Licenziamento illegittimo per mancata giustificazione

Il licenziamento illegittimo per difetto di giustificatezza si riferisce a un licenziamento che non è supportato da una motivazione adeguata secondo la legge. In particolare, il concetto di “giustificatezza” è utilizzato principalmente nel contesto dei dirigenti, i quali non godono delle stesse tutele previste per gli altri lavoratori dipendenti (come l’art. 18 dello Statuto dei Lavoratori o la normativa sui licenziamenti individuali).
Un licenziamento è ingiustificato quando il datore di lavoro non fornisce una ragione valida e comprovata, o quando la motivazione è pretestuosa, discriminatoria o contraria ai principi di correttezza e buona fede.
Se il licenziamento di un dirigente viene ritenuto illegittimo per difetto di giustificatezza, il datore di lavoro può essere condannato a pagare un risarcimento danni, il cui importo dipende dalla durata del rapporto di lavoro, dalla retribuzione e da eventuali previsioni contrattuali. Tuttavia, di solito non si ha diritto alla reintegrazione nel posto di lavoro, a meno che il licenziamento sia discriminatorio o nullo per altre ragioni di legge.

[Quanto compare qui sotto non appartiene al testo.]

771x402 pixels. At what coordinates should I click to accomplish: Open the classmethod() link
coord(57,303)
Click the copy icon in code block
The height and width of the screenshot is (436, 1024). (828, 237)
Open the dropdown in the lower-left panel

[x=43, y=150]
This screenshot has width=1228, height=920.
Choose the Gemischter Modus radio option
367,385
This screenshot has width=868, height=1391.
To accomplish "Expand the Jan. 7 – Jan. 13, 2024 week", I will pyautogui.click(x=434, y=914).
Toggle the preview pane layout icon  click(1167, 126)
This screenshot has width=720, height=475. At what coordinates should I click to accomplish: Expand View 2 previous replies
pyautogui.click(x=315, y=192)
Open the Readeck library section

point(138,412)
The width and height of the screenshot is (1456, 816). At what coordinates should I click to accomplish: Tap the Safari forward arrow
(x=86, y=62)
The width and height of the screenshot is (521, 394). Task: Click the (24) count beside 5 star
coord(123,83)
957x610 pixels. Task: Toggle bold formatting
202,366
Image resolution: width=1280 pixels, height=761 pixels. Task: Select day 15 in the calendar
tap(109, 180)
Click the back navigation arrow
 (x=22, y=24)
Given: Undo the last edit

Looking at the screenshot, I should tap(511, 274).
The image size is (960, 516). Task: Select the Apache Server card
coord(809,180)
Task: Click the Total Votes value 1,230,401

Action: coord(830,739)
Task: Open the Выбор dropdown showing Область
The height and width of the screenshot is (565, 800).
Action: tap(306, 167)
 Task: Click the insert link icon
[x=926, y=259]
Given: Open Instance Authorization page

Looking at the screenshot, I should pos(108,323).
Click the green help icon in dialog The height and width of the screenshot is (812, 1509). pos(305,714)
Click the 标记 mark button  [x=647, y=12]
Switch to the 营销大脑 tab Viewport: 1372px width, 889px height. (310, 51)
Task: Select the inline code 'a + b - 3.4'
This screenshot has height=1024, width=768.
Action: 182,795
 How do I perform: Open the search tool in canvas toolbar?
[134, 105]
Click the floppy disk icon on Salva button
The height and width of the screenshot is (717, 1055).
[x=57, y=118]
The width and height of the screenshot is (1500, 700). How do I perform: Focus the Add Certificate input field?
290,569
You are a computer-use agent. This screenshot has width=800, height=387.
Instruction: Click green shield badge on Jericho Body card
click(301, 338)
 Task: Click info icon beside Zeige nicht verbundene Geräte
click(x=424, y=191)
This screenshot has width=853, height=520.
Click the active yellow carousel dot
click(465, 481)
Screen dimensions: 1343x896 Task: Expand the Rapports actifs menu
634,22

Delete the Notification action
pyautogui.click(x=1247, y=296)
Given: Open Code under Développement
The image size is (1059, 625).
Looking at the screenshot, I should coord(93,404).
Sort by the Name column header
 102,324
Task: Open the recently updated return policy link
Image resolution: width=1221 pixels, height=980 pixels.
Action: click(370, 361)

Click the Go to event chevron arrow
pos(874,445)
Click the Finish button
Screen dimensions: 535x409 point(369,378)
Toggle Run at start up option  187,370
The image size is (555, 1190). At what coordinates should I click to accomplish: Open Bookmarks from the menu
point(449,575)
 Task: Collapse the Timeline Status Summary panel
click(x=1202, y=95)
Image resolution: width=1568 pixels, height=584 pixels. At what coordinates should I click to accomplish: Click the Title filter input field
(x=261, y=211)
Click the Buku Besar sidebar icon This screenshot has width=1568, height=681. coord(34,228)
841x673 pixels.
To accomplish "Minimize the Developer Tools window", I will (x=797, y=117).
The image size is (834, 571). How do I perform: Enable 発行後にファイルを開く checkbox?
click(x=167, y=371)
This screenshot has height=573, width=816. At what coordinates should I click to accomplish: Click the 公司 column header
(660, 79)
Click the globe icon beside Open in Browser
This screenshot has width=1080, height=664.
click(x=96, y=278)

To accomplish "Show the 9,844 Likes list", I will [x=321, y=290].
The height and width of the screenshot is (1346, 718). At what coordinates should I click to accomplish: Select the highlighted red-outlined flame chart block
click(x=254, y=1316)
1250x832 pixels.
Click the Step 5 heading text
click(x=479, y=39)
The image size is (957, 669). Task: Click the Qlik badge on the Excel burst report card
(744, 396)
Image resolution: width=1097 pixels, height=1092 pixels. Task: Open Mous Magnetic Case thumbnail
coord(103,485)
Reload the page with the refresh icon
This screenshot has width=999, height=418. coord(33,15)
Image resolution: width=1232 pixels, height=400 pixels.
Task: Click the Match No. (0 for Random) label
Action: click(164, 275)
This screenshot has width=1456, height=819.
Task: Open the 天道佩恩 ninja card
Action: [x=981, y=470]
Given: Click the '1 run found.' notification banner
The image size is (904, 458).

Con l’ordinanza n. 807 del 13.01.2025, la Cassazione afferma che il licenziamento non può avvenire in relazione esclusivamente ai dati rinvenuti nel pc del dipendente, se gli stessi sono riferibili ad un periodo antecedente all’insorgere del fondato sospetto che ha generato il controllo datoriale.
Il licenziamento viene impugnato dal dirigente il quale contesta il fondamento dello stesso. Il lavoratore era stato licenziato per informazioni contenute in alcuni file che la società aveva reperito all’interno del suo pc, grazie ad un controllo scaturito da un alert del sistema informatico.
La Corte d’Appello accoglie la predetta domanda, sul presupposto che le informazioni poste alla base del recesso erano inutilizzabili ai fini disciplinari in quanto antecedenti rispetto al fondato sospetto creato dal citato alert.
La Cassazione – nel confermare la pronuncia di merito – rileva che l’art. 4 dello Statuto dei Lavoratori legittima unicamente controlli tecnologici ex post, vale a dire su comportamenti posti in essere successivamente all'insorgenza di un fondato sospetto. La Suprema Corte ha chiarito che, in tema di prova civile, l'indagine volta a stabilire se una dichiarazione della parte costituisca o meno confessione, cioè ammissione di fatti sfavorevoli al dichiarante e favorevoli all'altra parte, si risolve in un apprezzamento di fatto non censurabile in sede di legittimità se fondato su di una motivazione immune da vizi logici (Cass. n. 3698 del 2020; n. 5330 del 2003).
Per la sentenza, ciò significa che il datore deve provvedere alla raccolta delle informazioni solo dal momento dell’insorgenza del sospetto e può utilizzare solo detti dati per l'(eventuale) esercizio dell'azione disciplinare. Secondo i Giudici di legittimità è, invece, precluso al datore sia ricercare nel passato lavorativo elementi di conferma del fondato sospetto che utilizzare gli stessi a scopi disciplinari, in quanto ciò equivarrebbe a legittimare l'uso di dati probatori raccolti prima ed a prescindere dal sospetto di condotte illecite da parte del dipendente.
Su tali presupposti, la Suprema Corte rigetta il ricorso proposto dalla società, confermando l’illegittimità dell’impugnato licenzicenziamento.